困難を越えて行った東京2020大会と、今後のレガシー



コロナ禍によってオリンピック史上初の一年延期となった東京2020大会ですが、2021年に入ってもコロナの状況が良くならないまま、3月25日の聖火リレーを迎えました。


聖火リレーはオリンピックのシンボルであり、平和・団結・友愛といったオリンピックの理想を表していて、オリンピックへの関心と期待を起こさせるものなので、聖火リレーの流れに乗って日本でのオリンピックの関心度が高まればと思っていました。


しかし、著名人の聖火リレー辞退が続出したり、公道での聖火ランナーの走行が各地で禁止になったりして、聖火リレー本来の目的である「オリンピックに向けての関心や期待を高める」ことができない中で進んで行きました。


更に世論調査では「70%以上が東京オリンピックの中止や延期を要求している」との記事が連日記事を賑わしていました…


そして7月に入ってから東京都のコロナ感染者が900名を超え、7月8日に東京都で4回目の緊急事態宣言と同時に、東京オリンピックの無観客が決定しました。


「スポーツ大会よりも命のほうが大事ではないか?」と「政府は人命を軽視している」というよく目にするフレーズも、東京2020大会の推進にブレーキを掛けさせる言葉になり、大会会場周辺での反対デモは大会開催中も行われていました。
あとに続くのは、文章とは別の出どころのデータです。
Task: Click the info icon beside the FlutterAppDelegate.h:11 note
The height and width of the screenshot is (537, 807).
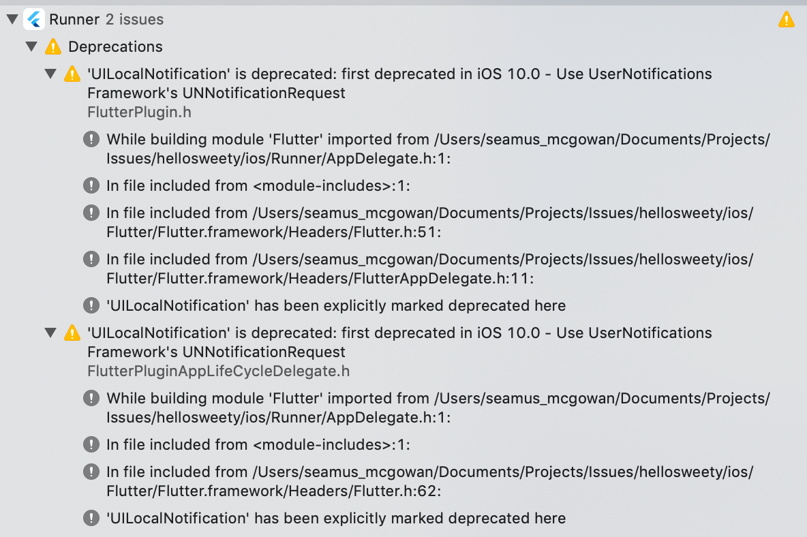Action: click(x=91, y=259)
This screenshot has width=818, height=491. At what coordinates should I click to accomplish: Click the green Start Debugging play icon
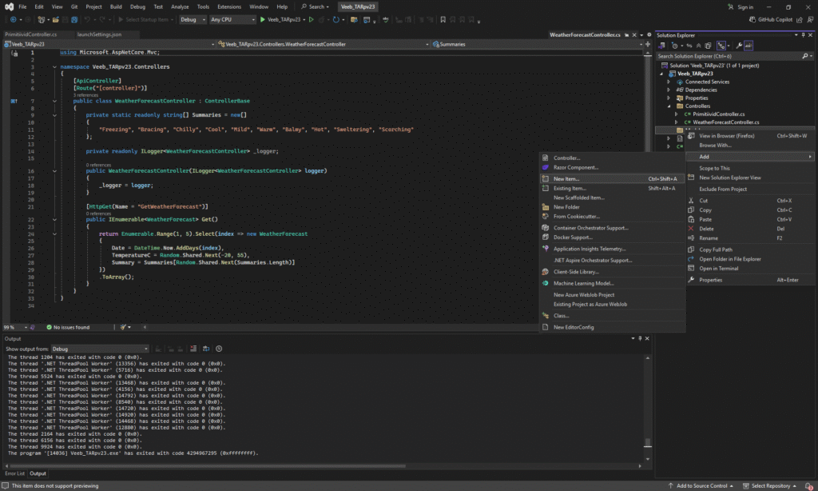(263, 19)
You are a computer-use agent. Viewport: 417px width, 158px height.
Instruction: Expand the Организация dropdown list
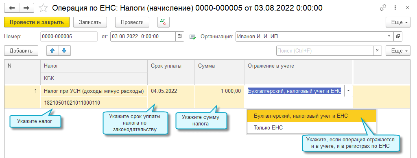(389, 36)
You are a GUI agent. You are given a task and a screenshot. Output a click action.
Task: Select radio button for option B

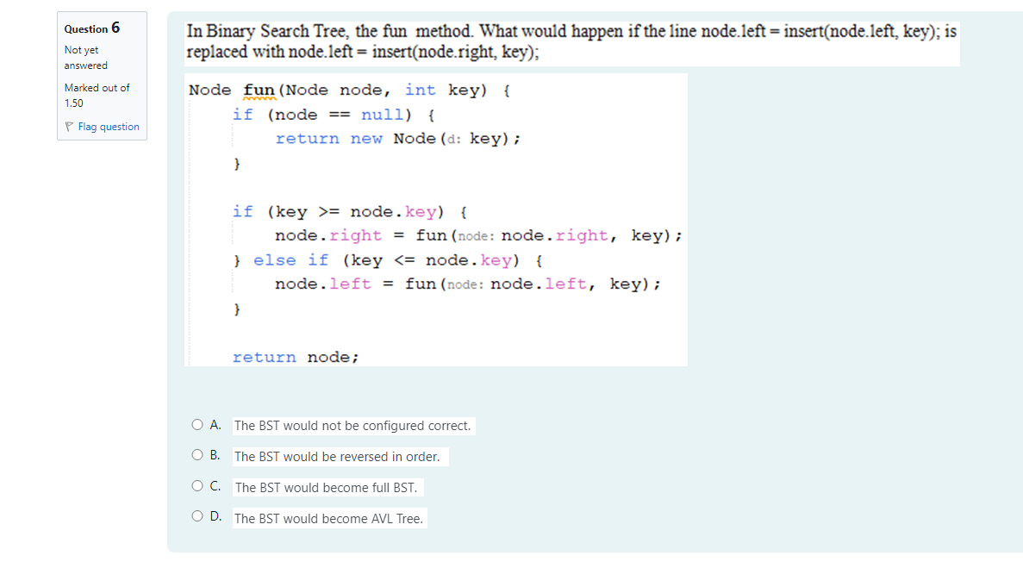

しかし、このような困難な中でも、東京オリンピックには世界 206ヶ国から11092人の選手団が集まりました。バラリンピックに至っては、史上最多の163ヵ国、4400人の選手が参加したそうです。


東京オリンピックに対して、北朝鮮が早々と不参加を公表していたため、それに呼応して他国も不参加する可能性がありましたし、多くのオリンピック・パラリンピック選手が参加を辞退してもおかしくなかったのに、これだけ多くの国から来日して下さったのは「奇跡」だと思います。


選手村でのクラスターや変異ウイルスの感染拡大等、様々な可能性が叫ばれていましたが、大会関係者のコロナ感染者は 436名 (選手29名) , 陽性率 0.02%で、大きく大会に影響を与えることはありませんでした。


また、無観客によって大会が盛り上がらずに終わったり、応援が無いことで日本の選手が活躍できないことも十分有り得たと思いますが、東京オリンピックが始まってから、急激にテレビの視聴率が伸び、日本選手たちの感動的な試合とそれに伴う成績への関心度が国民全体に広がっていきました。


特に新種目のスケートボードで、日本最年少で金メダリストに輝いた13歳の西矢椛さん、日本最年少メダリストに輝いた12歳の開心那さんを始めとする10代の活躍は、将来の日本に希望を与えてくれました!


今回のオリンピックを通して、今まで続いてきたオリンピックの問題点に関して、改めて見直す機会となりました。


特に商業主義、権威主義に偏ってしまっていた部分が、本来の目的を見失わせていたことを気付くようになりました。それらは今回の大会を通じて変えるチャンスにもなったと思います。


そもそも世界的なイベントをすると、それに伴う責任や経済問題、様々な問題が起こるしかありません。特に全世界的なコロナ禍にあって、今回の東京2020大会は尚更、そうだったでしょう。


しかし、東京2020大会を通じて受けた感動や経験は、その時だけのもので終わらない、深いメッセージを含んでいるように思います。


それは、ほとんど不可能に見える時期に曲がりなりにも、様々な障害を超えて行えたことや、スポーツの力が純粋に私達に伝わったことにも、理由が見い出せることでしょう!


今回の大会の広報メッセージは「みんなの輝き つなげていこう Unity of Diversity」でしたが、これからは、未来にどう繋げていくかが問題になります。


政府やオリンピック委員会に、東京2020大会以降の未来を委ねるのでなく、私達市民が自ら東京2020大会以降の未来を考え、イノベーションを起こしていく姿。それこそが「ヒューマン レガシー」として残っていくものだと信じています!